11/20/11 7:56 PM | Johan Lindahl
Too much, too soon may be the problem for spoiled-rotten British tennis hopefuls - at least that's the opinion of the country's main ATP success story Andy Murray.
The world No. 3, who will be defending his position at the World Tour Finals against resurgent Roger Federer, has told the Daily Mail that after experiencing the no-nonsense Spanish development system when he trained in Barcelona as a teenager, the Brits are living on easy street with little to show by way of results.
"Do you know that in Spain, at 18, your funding stops," Murray told the London tabloid. "From there, you get nothing that you cannot earn for yourself.
"We're funding guys to ages 27, 28 - while in the most successful tennis nation in the world you're basically on your own. Maybe there's something in that."

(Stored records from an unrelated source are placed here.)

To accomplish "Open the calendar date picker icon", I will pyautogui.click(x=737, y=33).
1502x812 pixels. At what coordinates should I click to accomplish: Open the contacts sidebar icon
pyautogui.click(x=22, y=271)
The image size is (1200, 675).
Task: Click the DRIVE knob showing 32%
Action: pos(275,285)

The 24-year-old Scot was sent to Spain to develop his game and has become the lone British player of his generation as a result. "When I went to Spain, from the best players to the worst players we were all taught the same way, all given the same drills. They had a structure and they stuck to it.
"Go to our national center and you've got 10 different nationalities all coaching a different way. If we don't get the results straight away, we panic and change direction.
"There is no confidence in our technique, no sense of sticking to an idea, no identity, no consistency in the way we teach tennis, so naturally there is no British style."
Murray begins his World Tour Finals campaign on Monday.